5.-Evaluate the tenant
Some aspects to consider:
- Proof of income: request support showing that you will be able to cover property payments, such as:
- last pay stubs or income (w2 or 1099)
- latest tax returns
- statement of bank accounts.
- Credit Report:
- request a credit report to see the history of how you have paid your bills, in the United States you can use as a reference:
- less than 579 (bad) in the nation’s bottom 20%
- 580 to 669 (just) below the nation’s average
- 670 to 739 (good) nation average
- 740 to 799 (very good) in the top 40% of the nation
- 800 or more (exceptional) in the nation’s top 20%
- It should be noted that if the person is a foreigner and does not have a social security number, they will not have a credit report
- It is important to determine in the report if you have had any type of eviction
- request a credit report to see the history of how you have paid your bills, in the United States you can use as a reference:
- Police Report: Provides peace of mind knowing that this person has no police record.

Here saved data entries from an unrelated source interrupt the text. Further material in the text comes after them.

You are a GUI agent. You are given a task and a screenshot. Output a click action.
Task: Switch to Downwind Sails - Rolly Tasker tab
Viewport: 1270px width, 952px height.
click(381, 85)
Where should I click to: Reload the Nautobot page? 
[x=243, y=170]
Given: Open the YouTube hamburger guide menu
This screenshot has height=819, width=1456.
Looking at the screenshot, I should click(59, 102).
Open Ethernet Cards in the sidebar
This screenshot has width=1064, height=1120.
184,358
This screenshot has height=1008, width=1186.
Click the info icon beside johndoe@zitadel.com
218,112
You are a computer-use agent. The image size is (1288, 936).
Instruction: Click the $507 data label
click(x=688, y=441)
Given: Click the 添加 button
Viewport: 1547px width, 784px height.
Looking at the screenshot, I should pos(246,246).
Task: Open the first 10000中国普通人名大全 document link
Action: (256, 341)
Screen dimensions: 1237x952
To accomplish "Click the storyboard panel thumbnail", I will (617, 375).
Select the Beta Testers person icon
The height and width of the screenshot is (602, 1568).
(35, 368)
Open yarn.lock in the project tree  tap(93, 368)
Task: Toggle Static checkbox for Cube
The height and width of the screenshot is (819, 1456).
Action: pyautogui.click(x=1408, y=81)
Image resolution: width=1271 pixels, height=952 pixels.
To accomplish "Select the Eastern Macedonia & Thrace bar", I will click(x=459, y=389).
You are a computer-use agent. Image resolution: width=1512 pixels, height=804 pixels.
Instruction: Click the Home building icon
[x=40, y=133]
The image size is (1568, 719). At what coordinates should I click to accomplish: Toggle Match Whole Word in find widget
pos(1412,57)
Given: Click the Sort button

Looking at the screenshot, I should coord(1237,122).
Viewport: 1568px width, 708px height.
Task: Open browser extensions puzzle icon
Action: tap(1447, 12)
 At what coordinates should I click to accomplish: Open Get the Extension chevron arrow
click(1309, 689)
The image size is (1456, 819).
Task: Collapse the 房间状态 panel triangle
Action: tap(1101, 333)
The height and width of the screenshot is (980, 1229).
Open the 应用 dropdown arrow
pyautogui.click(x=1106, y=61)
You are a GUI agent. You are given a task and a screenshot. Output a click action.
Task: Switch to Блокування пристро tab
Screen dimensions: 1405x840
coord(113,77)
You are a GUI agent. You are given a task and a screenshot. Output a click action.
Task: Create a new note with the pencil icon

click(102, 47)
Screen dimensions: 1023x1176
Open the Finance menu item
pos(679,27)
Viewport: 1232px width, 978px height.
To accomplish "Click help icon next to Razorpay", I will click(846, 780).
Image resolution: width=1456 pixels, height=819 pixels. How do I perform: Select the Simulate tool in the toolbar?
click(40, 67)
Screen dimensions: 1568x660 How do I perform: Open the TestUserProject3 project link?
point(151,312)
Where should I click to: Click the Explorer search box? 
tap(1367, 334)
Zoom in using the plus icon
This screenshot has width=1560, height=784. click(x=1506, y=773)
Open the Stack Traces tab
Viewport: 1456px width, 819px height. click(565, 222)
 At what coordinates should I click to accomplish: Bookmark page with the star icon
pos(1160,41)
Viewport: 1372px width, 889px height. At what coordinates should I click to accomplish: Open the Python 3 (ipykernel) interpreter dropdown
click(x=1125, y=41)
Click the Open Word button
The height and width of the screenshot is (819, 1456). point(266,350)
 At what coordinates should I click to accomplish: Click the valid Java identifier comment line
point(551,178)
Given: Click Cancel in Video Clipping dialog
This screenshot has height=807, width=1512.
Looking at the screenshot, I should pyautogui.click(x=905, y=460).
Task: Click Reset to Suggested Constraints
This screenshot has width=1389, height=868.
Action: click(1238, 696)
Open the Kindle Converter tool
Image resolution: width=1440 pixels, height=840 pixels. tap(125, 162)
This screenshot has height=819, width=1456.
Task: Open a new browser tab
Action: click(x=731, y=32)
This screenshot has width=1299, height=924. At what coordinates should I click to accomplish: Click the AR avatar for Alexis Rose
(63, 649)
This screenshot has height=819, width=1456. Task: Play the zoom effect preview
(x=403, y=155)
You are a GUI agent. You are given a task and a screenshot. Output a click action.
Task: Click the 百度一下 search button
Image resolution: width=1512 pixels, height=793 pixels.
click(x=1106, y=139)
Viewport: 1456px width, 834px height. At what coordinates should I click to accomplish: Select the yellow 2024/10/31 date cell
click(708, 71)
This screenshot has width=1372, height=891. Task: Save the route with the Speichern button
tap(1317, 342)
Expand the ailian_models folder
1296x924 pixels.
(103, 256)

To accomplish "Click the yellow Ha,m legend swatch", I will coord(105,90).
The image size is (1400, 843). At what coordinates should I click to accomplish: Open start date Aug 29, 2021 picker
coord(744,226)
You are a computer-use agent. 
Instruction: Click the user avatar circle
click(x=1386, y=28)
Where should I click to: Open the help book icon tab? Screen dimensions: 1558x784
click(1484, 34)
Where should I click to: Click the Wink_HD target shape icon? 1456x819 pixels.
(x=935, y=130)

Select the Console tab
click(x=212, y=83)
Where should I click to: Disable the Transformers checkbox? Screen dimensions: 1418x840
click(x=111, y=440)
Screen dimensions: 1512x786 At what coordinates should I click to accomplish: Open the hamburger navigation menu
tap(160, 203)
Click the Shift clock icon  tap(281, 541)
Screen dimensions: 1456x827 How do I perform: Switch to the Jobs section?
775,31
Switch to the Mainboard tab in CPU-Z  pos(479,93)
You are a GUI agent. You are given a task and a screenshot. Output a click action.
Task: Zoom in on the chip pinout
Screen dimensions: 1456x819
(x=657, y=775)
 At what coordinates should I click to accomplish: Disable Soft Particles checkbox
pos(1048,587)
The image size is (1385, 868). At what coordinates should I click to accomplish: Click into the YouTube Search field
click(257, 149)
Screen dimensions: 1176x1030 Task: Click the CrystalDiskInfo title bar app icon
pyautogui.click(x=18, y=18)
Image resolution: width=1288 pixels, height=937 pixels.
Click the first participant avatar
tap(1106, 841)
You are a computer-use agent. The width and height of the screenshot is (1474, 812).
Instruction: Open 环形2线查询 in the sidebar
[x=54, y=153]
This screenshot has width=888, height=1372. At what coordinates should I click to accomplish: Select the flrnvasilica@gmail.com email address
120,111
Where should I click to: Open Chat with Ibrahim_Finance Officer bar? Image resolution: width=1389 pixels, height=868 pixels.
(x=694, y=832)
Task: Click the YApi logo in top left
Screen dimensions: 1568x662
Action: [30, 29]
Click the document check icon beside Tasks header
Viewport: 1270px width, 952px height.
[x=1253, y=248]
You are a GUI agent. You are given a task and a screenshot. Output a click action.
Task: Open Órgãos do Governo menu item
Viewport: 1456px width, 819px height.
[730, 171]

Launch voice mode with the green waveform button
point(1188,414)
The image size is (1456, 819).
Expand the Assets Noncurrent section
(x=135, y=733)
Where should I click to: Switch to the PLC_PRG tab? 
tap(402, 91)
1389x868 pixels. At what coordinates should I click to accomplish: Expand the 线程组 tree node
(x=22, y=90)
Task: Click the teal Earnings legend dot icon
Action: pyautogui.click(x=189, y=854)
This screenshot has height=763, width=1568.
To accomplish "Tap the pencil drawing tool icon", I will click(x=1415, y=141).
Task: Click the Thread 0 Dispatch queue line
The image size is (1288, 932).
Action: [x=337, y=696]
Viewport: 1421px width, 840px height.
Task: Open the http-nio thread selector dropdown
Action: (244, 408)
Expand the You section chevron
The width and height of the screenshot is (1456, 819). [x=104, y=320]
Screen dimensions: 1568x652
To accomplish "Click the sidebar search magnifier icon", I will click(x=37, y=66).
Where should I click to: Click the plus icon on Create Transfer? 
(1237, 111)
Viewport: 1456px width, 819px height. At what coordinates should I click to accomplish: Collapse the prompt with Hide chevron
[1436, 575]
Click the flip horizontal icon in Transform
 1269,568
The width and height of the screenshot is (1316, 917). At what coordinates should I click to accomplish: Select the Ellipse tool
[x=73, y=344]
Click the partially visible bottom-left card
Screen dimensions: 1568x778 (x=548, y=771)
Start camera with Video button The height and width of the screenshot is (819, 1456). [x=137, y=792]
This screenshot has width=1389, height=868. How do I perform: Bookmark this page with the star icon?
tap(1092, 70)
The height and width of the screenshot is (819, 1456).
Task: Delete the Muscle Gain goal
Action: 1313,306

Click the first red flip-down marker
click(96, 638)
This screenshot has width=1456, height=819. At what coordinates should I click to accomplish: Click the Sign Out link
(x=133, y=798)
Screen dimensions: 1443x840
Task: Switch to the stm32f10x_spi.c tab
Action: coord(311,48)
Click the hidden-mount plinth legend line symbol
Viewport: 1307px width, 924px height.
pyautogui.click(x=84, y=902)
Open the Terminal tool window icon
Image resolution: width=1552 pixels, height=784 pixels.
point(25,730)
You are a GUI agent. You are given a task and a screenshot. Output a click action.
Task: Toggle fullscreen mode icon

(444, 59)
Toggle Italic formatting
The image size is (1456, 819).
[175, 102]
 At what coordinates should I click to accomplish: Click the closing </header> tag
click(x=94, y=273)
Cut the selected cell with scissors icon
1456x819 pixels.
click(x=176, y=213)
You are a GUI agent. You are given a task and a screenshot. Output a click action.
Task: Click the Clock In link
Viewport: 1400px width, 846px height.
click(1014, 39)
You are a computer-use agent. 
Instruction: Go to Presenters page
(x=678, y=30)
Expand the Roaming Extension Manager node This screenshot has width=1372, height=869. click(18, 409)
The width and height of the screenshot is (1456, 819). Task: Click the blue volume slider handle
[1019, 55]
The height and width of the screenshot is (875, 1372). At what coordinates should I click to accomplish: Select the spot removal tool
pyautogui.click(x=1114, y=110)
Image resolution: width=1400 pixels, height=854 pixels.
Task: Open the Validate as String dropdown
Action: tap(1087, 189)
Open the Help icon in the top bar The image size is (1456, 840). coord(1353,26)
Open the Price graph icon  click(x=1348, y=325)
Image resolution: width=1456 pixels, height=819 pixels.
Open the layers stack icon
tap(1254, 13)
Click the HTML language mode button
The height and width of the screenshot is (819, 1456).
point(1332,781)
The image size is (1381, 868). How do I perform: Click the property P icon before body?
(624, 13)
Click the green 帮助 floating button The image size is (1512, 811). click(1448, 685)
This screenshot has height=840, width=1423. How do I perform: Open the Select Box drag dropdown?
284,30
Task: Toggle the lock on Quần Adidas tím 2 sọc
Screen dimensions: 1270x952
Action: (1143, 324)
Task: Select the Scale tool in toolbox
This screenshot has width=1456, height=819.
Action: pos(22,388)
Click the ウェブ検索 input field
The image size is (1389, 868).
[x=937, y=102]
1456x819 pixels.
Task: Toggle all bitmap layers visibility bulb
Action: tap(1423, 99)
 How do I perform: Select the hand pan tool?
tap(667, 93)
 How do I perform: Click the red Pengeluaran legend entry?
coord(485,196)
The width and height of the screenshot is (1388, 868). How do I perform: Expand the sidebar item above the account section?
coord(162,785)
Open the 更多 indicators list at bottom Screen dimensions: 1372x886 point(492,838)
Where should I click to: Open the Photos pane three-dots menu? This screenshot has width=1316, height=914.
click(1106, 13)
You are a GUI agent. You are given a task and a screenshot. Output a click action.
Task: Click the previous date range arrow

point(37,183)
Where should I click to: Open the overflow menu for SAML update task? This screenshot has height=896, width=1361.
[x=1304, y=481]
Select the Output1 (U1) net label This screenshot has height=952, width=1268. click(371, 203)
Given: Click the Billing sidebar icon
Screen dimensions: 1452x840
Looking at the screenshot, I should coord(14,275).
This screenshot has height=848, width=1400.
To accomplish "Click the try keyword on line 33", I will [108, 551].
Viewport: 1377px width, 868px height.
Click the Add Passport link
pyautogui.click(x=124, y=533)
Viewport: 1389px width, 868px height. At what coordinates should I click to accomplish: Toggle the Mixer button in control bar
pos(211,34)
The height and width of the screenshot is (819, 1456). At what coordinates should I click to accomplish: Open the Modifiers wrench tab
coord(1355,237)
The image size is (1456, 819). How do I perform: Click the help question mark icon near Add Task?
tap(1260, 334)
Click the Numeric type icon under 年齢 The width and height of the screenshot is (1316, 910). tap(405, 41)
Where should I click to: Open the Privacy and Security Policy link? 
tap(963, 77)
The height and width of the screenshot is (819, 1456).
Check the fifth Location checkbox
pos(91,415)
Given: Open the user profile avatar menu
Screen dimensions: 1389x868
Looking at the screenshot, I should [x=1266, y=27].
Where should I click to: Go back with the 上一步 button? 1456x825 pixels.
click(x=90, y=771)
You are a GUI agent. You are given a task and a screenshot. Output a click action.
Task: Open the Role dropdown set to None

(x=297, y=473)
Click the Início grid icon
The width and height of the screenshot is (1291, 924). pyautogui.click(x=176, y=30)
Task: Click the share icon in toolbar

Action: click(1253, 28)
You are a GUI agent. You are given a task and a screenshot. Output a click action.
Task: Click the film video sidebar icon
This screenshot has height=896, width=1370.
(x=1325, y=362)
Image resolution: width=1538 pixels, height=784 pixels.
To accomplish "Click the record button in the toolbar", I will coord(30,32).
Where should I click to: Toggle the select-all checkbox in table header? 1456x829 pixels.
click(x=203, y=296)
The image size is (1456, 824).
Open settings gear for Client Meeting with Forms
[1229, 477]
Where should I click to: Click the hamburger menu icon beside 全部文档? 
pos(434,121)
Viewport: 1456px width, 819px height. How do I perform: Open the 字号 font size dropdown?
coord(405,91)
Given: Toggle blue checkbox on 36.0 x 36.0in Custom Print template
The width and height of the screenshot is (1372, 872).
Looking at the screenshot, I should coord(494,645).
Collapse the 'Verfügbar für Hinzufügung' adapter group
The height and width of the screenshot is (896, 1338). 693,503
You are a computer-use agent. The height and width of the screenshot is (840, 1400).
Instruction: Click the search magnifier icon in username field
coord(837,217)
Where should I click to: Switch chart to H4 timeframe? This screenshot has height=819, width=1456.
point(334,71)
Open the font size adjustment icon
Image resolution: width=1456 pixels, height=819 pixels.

It is a very easy and fast procedure to obtain.
- References from former owners where the person has lived: it can be a letter, or put the information on the application form where you indicate the telephone number so that we can call and ask for the references. Although they are telephone references, they give us important feedback,
- Remember also that if your property is in a condominium which needs approval before your tenant moves in, the person will also go through this filter which will give you double protection.